-- start of Task data --

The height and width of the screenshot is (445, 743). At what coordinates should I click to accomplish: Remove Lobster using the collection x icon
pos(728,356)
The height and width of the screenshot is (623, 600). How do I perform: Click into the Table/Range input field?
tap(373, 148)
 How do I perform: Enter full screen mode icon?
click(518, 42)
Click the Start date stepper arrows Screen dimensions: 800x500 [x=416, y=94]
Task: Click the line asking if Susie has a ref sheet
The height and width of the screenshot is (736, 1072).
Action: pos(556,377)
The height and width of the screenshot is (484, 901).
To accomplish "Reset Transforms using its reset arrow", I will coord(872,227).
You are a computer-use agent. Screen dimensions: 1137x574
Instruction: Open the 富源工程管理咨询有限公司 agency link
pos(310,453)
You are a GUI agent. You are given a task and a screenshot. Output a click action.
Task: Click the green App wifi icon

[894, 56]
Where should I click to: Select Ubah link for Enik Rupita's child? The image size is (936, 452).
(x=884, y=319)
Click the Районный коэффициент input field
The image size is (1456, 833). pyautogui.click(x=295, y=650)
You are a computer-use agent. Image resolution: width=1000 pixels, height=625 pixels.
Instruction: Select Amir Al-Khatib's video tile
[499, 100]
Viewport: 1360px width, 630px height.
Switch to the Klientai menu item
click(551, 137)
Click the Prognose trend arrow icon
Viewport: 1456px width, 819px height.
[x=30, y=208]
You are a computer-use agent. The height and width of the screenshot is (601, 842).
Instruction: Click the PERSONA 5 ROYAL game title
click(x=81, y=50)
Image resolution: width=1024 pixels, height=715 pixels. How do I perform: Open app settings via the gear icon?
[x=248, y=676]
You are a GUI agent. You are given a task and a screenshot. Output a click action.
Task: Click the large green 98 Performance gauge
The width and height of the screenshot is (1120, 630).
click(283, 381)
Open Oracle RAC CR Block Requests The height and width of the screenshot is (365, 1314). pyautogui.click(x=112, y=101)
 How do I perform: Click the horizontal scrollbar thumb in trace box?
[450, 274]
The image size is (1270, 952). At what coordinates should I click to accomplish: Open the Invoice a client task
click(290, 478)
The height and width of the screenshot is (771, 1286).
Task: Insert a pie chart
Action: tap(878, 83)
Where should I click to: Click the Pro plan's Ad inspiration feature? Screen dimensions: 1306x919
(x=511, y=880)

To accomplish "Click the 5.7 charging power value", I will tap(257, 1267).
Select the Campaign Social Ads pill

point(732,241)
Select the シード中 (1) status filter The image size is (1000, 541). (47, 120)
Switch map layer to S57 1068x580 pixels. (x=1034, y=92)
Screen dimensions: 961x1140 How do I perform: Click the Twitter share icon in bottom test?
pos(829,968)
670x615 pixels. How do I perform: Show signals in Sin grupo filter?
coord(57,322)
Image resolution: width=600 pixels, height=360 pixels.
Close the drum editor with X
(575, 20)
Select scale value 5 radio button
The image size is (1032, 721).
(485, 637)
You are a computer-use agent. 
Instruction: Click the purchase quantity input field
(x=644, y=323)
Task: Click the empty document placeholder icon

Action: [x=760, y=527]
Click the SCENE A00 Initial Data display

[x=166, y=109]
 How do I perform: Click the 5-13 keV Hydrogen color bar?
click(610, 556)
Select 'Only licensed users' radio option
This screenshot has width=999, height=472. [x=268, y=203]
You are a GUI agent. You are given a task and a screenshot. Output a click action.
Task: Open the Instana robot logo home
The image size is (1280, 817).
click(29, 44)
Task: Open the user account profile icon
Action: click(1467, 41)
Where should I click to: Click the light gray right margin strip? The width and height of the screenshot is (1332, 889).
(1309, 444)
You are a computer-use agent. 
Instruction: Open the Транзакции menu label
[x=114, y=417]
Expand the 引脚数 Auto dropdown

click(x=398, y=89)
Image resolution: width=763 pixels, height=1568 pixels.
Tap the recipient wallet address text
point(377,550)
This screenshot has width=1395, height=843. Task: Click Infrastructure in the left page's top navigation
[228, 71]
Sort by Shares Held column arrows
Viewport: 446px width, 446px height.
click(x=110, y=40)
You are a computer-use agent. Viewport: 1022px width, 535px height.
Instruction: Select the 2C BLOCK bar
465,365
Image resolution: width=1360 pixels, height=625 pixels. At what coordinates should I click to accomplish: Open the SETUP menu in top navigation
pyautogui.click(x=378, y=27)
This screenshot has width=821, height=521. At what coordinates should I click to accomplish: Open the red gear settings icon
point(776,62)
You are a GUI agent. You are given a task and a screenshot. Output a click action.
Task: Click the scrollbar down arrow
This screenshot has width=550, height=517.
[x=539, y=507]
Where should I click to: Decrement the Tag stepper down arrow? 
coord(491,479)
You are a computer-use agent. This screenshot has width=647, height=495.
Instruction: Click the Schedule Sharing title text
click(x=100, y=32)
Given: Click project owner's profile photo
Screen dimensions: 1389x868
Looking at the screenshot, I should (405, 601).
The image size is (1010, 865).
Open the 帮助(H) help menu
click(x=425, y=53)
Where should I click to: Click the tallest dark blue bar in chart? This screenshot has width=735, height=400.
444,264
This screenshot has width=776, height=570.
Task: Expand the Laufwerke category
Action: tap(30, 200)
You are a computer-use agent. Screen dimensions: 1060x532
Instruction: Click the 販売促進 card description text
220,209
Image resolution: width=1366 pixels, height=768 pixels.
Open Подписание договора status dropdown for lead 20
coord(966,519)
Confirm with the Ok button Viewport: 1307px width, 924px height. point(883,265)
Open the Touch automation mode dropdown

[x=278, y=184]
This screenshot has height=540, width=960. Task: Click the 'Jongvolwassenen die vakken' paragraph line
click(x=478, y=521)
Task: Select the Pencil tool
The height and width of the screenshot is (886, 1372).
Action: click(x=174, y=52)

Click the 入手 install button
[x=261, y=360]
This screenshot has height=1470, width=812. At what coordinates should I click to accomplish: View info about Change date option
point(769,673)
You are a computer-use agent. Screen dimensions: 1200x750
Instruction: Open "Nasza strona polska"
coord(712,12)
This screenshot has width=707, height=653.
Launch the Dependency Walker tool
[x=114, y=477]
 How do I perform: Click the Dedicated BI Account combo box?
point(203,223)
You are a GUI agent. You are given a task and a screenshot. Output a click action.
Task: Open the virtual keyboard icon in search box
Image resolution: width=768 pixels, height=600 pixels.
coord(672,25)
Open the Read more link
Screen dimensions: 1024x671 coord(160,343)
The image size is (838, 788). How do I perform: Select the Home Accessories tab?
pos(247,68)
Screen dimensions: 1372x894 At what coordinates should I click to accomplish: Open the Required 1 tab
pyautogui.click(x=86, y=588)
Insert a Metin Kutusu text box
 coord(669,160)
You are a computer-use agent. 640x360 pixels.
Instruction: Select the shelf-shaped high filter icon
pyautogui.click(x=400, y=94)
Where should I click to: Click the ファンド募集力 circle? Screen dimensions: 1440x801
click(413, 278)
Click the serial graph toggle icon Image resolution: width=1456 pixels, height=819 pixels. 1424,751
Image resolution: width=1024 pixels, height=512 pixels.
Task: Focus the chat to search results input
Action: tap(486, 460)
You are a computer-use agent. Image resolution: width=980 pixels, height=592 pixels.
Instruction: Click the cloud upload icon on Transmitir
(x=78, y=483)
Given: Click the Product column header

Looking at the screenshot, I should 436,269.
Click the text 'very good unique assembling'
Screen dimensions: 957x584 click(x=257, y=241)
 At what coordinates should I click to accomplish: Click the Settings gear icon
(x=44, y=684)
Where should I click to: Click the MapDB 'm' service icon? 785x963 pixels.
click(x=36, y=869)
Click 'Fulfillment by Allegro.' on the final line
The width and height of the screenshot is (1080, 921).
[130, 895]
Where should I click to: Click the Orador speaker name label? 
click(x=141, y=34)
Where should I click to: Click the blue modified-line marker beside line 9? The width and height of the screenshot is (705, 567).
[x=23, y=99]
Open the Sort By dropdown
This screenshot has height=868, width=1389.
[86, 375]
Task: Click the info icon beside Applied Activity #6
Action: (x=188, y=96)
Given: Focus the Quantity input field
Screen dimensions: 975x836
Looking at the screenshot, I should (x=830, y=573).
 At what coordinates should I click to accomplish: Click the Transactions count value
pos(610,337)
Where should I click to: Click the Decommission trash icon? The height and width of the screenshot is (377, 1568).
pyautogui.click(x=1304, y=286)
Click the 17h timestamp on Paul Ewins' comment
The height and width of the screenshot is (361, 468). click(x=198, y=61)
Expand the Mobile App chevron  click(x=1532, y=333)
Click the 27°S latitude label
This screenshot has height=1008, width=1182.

-- end of Task data --

Problem to work on: Arrange the listing from the line with "You are a computer-use agent. The" up to and including the line with "(x=511, y=880)" as a Markdown table with columns Row and Line, one row per line, blank lines left out.

Response to the task:
| Row | Line |
|---|---|
| 1 | You are a computer-use agent. The height and width of the screenshot is (601, 842). |
| 2 | Instruction: Click the PERSONA 5 ROYAL game title |
| 3 | click(x=81, y=50) |
| 4 | Image resolution: width=1024 pixels, height=715 pixels. How do I perform: Open app settings via the gear icon? |
| 5 | [x=248, y=676] |
| 6 | You are a GUI agent. You are given a task and a screenshot. Output a click action. |
| 7 | Task: Click the large green 98 Performance gauge |
| 8 | The width and height of the screenshot is (1120, 630). |
| 9 | click(283, 381) |
| 10 | Open Oracle RAC CR Block Requests The height and width of the screenshot is (365, 1314). pyautogui.click(x=112, y=101) |
| 11 |  How do I perform: Click the horizontal scrollbar thumb in trace box? |
| 12 | [450, 274] |
| 13 | The image size is (1270, 952). At what coordinates should I click to accomplish: Open the Invoice a client task |
| 14 | click(290, 478) |
| 15 | The height and width of the screenshot is (771, 1286). |
| 16 | Task: Insert a pie chart |
| 17 | Action: tap(878, 83) |
| 18 | Where should I click to: Click the Pro plan's Ad inspiration feature? Screen dimensions: 1306x919 |
| 19 | (x=511, y=880) |